▸ Goal of the exercise: Copy the entries from the very first line through the line containing "pos(218,126)", renaming every "screenshot" to "image" and leaving everything else unchanged.

▸ Input rows:
───

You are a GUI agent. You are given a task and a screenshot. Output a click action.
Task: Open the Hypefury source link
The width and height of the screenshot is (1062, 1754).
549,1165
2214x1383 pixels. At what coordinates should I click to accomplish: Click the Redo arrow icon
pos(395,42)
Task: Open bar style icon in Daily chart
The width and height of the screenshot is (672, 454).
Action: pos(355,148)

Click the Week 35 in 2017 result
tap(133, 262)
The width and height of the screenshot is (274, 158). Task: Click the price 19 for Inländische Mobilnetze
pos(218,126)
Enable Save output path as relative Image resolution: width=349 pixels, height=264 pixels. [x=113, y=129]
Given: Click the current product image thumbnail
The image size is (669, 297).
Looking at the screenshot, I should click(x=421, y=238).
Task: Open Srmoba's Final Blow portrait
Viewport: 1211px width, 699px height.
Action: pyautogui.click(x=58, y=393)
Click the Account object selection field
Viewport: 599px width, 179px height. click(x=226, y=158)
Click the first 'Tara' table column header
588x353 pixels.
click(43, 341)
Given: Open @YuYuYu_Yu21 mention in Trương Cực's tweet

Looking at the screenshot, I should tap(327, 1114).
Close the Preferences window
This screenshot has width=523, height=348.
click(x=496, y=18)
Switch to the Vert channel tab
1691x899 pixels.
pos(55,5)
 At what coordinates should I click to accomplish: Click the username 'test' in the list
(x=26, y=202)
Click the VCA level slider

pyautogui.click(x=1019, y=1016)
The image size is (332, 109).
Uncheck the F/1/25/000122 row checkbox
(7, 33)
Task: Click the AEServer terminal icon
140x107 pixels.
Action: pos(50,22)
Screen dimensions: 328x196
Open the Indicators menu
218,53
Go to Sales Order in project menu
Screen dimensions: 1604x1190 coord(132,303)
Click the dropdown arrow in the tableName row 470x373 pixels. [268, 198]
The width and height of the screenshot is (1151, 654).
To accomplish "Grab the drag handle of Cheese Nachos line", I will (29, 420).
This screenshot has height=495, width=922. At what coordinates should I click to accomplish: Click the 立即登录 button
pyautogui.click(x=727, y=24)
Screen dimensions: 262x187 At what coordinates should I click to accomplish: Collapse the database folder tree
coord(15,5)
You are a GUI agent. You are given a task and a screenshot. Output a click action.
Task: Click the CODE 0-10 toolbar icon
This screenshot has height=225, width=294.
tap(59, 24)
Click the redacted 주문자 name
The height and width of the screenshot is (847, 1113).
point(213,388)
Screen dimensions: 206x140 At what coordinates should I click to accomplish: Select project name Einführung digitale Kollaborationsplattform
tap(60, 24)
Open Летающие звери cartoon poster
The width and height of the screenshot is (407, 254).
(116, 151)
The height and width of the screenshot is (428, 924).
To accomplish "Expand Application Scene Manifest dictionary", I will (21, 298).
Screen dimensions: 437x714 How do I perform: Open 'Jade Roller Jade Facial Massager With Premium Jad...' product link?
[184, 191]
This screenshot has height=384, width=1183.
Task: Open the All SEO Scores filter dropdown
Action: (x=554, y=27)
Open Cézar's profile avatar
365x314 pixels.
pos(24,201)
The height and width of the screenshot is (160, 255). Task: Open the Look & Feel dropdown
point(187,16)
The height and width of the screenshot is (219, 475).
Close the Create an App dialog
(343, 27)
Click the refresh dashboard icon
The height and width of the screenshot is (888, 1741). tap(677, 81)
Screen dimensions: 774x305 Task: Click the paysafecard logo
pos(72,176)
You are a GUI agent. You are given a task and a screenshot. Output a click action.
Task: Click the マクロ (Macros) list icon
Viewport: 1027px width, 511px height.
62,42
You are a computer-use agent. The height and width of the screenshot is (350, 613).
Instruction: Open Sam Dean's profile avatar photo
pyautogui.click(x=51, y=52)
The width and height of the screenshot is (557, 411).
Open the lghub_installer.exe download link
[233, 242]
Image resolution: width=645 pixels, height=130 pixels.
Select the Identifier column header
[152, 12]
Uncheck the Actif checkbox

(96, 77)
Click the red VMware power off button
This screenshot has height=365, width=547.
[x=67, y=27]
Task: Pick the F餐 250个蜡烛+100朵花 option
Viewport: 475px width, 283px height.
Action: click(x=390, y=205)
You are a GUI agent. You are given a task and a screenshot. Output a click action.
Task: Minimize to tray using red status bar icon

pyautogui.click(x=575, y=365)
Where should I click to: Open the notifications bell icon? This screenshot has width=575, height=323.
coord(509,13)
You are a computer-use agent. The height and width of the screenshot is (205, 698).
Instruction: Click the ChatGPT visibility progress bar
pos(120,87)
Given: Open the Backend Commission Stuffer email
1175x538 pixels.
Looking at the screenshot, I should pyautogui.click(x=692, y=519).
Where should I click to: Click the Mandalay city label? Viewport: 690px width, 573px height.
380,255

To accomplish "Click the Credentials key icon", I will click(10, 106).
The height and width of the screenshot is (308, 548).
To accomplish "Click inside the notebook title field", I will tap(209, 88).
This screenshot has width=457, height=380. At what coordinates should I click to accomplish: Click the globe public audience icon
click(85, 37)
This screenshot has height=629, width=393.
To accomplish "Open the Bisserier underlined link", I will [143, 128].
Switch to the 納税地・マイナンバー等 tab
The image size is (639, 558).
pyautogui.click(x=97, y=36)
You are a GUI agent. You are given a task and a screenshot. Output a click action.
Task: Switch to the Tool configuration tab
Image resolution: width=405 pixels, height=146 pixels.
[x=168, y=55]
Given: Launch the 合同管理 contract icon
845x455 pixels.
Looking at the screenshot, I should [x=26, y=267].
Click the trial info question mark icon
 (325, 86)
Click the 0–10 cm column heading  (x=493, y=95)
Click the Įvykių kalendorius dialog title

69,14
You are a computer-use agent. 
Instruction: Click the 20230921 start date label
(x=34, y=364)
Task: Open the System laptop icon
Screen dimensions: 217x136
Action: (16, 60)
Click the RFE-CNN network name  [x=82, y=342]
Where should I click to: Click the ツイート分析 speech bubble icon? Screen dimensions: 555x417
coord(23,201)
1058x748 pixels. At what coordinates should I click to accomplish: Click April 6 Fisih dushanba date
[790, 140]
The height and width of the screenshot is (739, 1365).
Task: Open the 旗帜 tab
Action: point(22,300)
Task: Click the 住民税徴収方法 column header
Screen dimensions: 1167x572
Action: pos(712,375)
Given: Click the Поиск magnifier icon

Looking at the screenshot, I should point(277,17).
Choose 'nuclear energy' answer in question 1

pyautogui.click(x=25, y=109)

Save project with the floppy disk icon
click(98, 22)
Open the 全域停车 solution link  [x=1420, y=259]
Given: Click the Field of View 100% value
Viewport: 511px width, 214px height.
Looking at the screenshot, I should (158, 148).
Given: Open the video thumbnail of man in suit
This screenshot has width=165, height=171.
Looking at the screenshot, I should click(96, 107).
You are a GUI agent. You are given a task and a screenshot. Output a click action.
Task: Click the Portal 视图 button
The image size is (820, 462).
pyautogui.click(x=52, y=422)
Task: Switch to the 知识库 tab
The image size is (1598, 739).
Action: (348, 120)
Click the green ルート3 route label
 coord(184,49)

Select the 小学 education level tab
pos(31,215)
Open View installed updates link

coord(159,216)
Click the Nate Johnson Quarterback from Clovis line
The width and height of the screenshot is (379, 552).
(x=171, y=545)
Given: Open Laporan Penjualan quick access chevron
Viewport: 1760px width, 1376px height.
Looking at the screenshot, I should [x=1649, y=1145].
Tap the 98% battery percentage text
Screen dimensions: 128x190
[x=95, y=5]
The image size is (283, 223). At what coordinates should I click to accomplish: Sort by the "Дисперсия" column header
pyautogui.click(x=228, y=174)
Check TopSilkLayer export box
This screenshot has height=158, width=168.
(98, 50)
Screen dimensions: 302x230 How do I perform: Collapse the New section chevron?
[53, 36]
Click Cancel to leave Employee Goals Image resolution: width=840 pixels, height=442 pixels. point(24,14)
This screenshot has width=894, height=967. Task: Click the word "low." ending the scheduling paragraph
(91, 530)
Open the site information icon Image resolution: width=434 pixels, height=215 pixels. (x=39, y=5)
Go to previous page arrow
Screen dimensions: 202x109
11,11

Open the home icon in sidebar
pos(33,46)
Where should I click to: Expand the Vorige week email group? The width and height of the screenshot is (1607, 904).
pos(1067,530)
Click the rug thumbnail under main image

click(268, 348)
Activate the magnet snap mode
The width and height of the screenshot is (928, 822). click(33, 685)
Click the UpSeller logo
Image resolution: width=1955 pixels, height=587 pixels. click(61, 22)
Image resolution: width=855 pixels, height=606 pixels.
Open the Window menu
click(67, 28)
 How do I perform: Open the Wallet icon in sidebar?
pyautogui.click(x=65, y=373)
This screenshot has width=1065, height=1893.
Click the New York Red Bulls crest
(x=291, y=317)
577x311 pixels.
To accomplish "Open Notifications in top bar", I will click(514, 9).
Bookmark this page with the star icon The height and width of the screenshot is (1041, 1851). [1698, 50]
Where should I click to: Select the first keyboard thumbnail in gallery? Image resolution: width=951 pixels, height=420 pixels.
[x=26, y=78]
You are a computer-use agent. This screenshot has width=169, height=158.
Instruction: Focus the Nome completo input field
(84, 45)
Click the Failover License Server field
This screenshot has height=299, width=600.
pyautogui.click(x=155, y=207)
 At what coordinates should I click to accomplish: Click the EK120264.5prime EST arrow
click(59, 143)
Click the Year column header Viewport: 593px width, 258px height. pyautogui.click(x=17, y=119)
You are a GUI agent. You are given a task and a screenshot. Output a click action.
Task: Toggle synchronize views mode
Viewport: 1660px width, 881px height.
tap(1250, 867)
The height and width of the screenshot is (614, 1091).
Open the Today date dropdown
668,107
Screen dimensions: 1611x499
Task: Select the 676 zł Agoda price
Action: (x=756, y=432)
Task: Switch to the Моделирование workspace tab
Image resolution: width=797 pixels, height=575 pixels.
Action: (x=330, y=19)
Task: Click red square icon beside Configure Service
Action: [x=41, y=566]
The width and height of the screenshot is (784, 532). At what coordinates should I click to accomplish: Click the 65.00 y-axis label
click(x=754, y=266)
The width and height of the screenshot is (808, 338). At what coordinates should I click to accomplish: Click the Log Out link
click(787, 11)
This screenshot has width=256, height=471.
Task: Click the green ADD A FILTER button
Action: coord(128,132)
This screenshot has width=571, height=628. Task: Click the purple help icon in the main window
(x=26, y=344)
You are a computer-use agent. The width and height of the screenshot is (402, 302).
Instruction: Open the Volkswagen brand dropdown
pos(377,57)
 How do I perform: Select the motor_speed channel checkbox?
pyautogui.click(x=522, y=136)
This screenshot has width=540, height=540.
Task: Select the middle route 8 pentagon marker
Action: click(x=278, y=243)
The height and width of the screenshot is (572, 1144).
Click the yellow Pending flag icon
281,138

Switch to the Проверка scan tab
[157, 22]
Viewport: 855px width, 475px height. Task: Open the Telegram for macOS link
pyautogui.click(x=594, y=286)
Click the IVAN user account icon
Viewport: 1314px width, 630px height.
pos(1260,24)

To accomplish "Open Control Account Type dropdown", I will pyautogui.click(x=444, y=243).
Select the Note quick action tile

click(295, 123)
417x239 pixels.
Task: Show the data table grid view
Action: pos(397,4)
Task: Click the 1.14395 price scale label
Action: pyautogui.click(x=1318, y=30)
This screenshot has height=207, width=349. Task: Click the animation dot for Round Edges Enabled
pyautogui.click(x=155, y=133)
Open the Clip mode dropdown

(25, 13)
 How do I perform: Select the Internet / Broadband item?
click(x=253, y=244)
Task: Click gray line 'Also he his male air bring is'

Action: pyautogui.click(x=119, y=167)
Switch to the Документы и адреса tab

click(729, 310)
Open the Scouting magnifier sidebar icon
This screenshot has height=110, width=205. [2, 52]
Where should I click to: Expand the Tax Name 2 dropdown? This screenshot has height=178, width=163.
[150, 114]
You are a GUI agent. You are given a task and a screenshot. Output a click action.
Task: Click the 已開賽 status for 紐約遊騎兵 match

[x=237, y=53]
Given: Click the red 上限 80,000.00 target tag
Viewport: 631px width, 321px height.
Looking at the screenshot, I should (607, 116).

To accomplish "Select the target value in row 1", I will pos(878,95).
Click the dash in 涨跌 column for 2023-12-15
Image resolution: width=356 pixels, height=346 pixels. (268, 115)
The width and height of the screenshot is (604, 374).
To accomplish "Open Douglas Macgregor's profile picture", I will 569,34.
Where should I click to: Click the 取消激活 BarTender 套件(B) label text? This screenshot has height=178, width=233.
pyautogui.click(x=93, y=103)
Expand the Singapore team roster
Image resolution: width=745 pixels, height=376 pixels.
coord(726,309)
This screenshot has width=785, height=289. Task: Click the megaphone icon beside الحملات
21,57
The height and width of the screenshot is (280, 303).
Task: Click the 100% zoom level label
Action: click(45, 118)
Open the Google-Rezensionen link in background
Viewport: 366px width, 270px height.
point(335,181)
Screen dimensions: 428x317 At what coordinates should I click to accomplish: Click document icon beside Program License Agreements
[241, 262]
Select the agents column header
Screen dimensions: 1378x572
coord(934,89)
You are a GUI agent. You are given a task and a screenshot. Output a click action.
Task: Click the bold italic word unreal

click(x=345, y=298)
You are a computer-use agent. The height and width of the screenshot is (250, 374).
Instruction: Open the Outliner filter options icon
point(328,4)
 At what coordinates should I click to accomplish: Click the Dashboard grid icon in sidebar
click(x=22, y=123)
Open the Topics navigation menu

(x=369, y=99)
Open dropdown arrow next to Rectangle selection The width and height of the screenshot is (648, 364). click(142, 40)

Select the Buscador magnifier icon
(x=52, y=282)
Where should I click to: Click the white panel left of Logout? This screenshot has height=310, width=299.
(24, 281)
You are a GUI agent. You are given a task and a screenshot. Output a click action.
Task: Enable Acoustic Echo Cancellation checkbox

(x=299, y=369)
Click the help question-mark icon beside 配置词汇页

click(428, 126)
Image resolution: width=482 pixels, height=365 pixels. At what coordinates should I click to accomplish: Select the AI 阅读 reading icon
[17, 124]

───

▸ Expected answer:
You are a GUI agent. You are given a task and a image. Output a click action.
Task: Open the Hypefury source link
The width and height of the image is (1062, 1754).
549,1165
2214x1383 pixels. At what coordinates should I click to accomplish: Click the Redo arrow icon
pos(395,42)
Task: Open bar style icon in Daily chart
The width and height of the image is (672, 454).
Action: pos(355,148)

Click the Week 35 in 2017 result
tap(133, 262)
The width and height of the image is (274, 158). Task: Click the price 19 for Inländische Mobilnetze
pos(218,126)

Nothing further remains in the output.